Stories like these are inspiring many to jump onto the Youtube, Vine & even Facebook (Publisher). Youtube has more than one billion active monthly users and Vine has over 200 million. If Youtube was a country it would be the 3rd most populated one. Twitter’s video platform, Vine, specializes in short clips. Entertainment and meme clips are what Vine is mostly used for, although savvy digital marketers are finding other innovative uses for this network. YouTube is dedicated to video content. More and more people turn to YouTube videos to learn to cook a certain dish, apply a makeup, sketch a drawing, fixing a car or even playing a game. YouTube is also known as the 2nd biggest search engine after Google.

Why are there so many independent video publishers today? Well your video content has a chance of getting viral and you may make a lot of money out of it. Youtube is considered as one of the best way to earn money online from home. The monetization model is based on viewers’ engagement with the ads. If your video gets millions of views but nobody clicks on the ads, you don’t make a single penny.

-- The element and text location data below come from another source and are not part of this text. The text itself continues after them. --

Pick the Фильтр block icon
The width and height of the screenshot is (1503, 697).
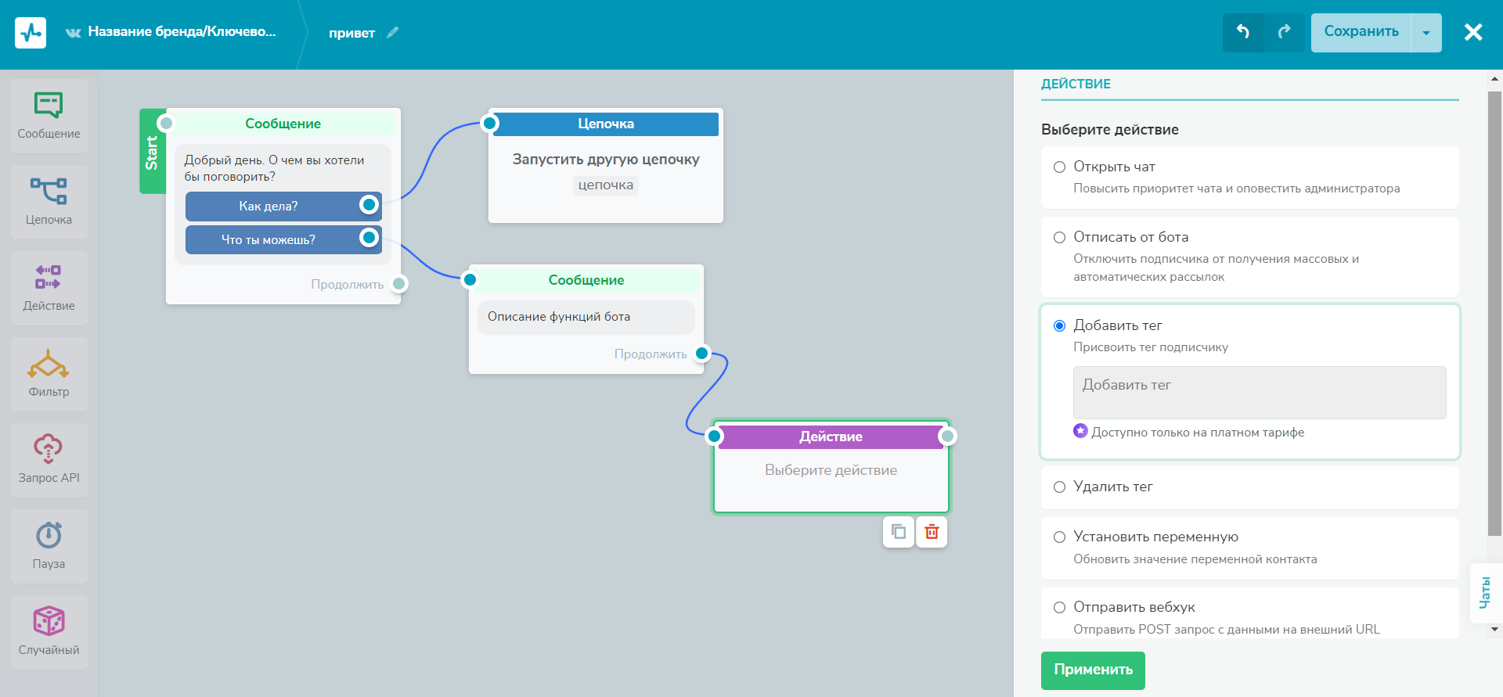pos(49,364)
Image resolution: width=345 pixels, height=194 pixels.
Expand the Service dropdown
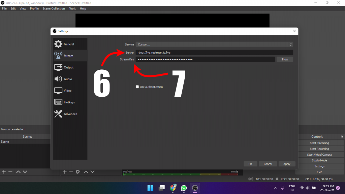(214, 44)
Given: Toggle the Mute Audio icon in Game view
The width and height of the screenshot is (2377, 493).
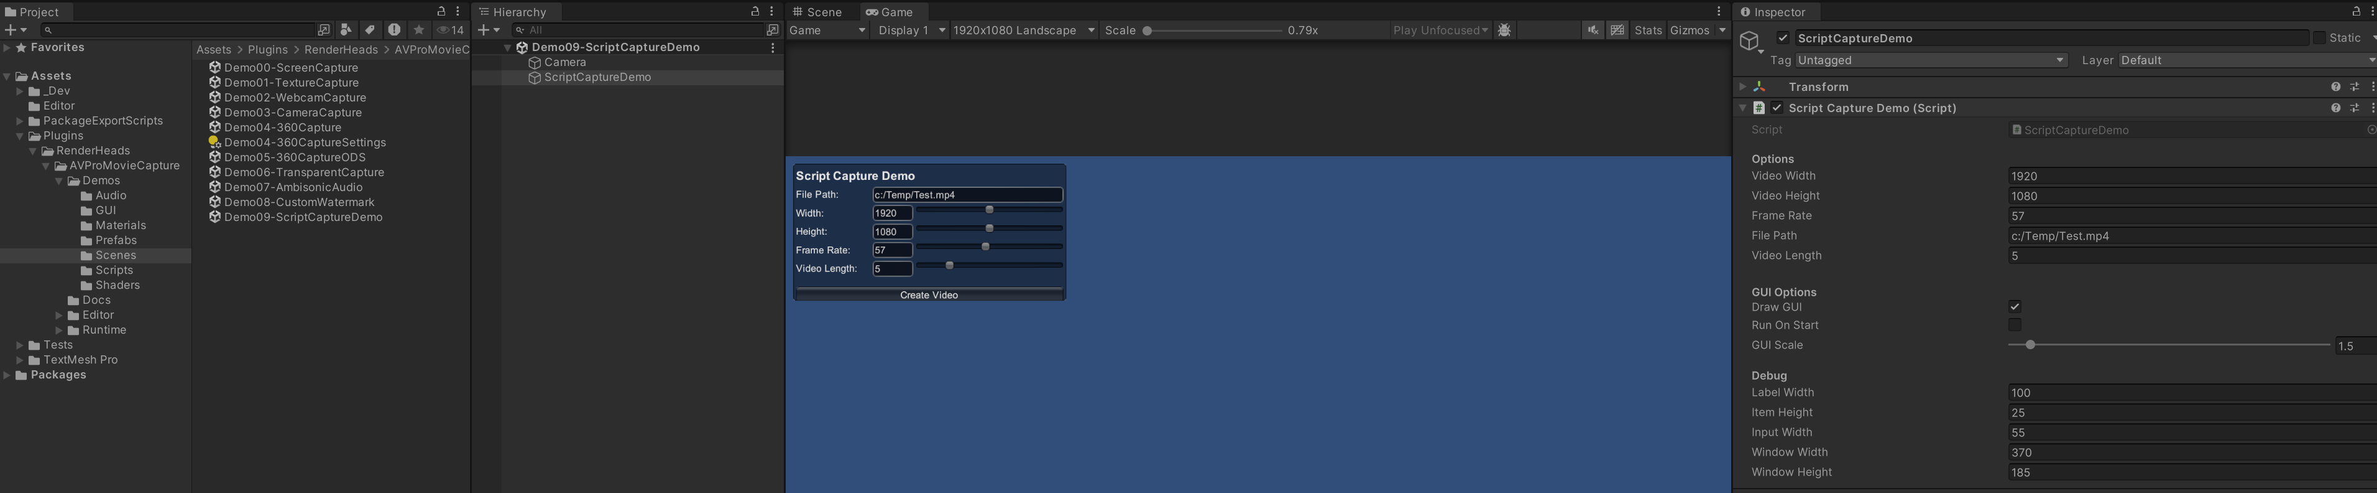Looking at the screenshot, I should tap(1593, 30).
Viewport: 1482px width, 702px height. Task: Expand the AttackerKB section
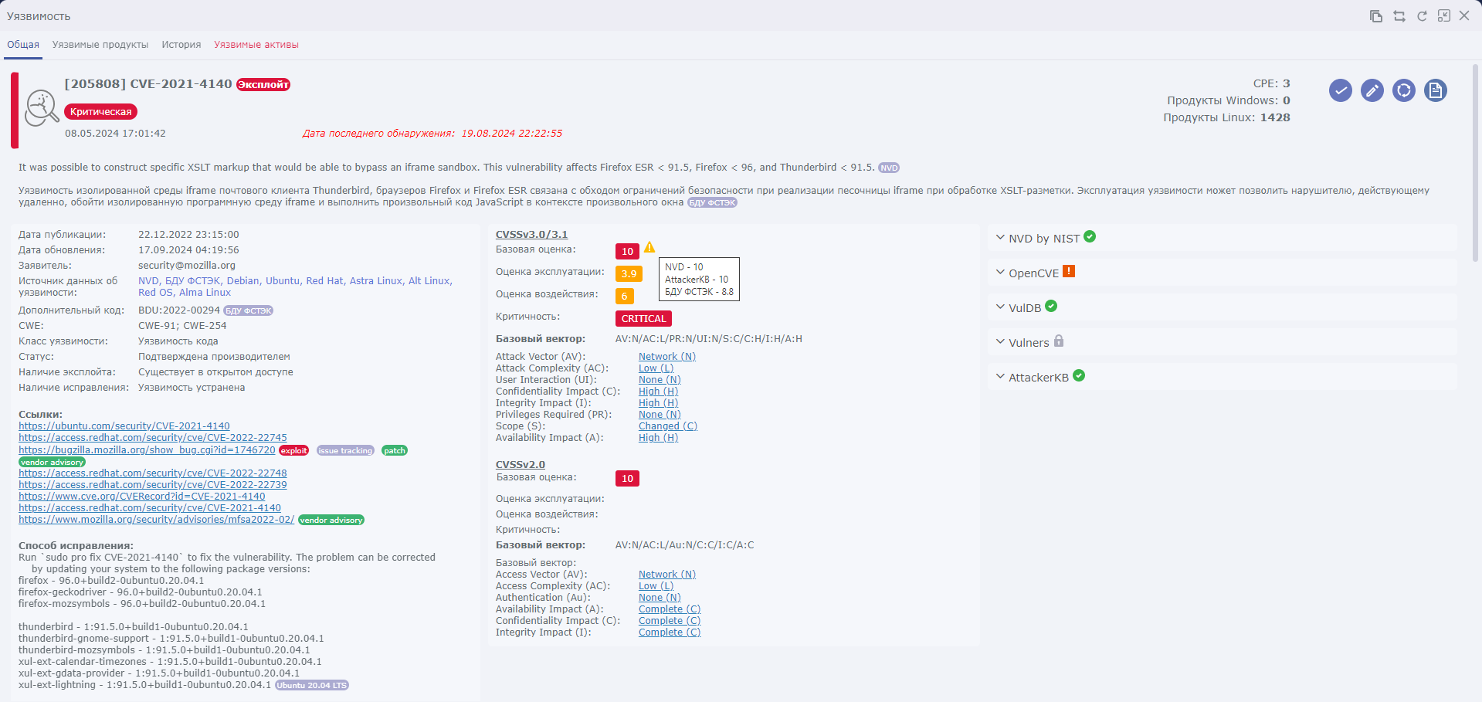click(1038, 378)
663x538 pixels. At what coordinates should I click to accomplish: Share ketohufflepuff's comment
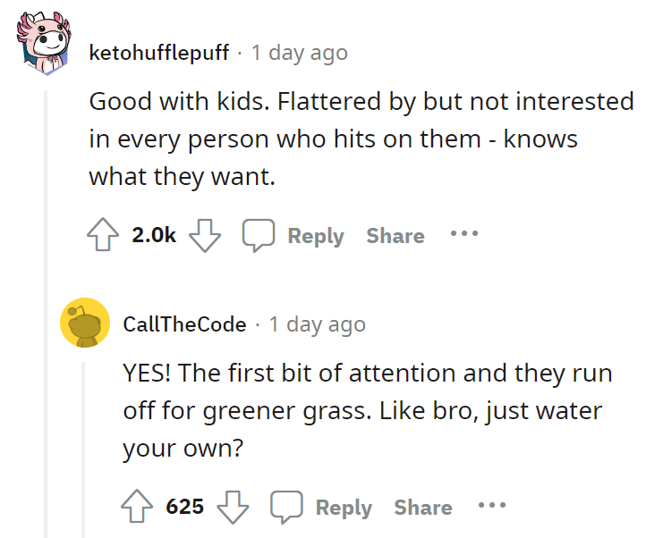395,236
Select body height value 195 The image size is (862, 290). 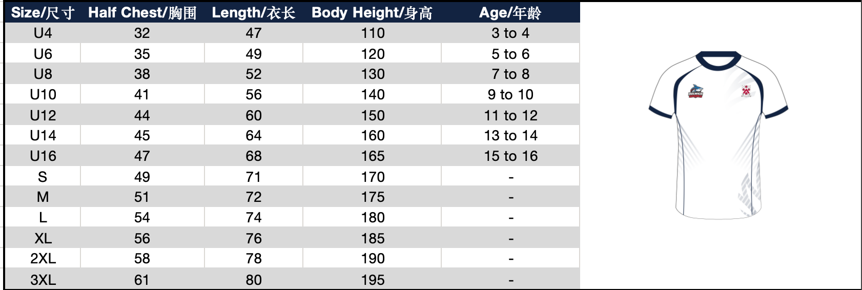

Another important reason that explains so many video publishers is the cost of video production, which can be close to nothing today. With the availability of smartphones with decent cameras, people are able to make videos sitting at home. You only need a good content idea, which might not be the easiest thing to stumble upon though. Tanmay Bhatt, stand-up comedian and Co-founder of YouTube channel All India Bakchod (AIB), says that Bam is "making a killing" because it is a one-man enterprise - he spends next to nothing while making the videos, as he shoots them from his own camera phone. Many Youtubers also argue that majority of channels that have become popular have spend a proportionate amount of money in video production and marketing.

Rajant Meshram, Head of YouTube Online Partnerships, India and Southeast Asia, says, "We are now seeing online creators break open the gates for a whole new kind of entertainment for Indians. Thousands of creators have emerged in India winning fans globally, in music, food, tech, kids and learning, among other categories.” Although YouTube is known to have young audience, the content creators are not defined by age.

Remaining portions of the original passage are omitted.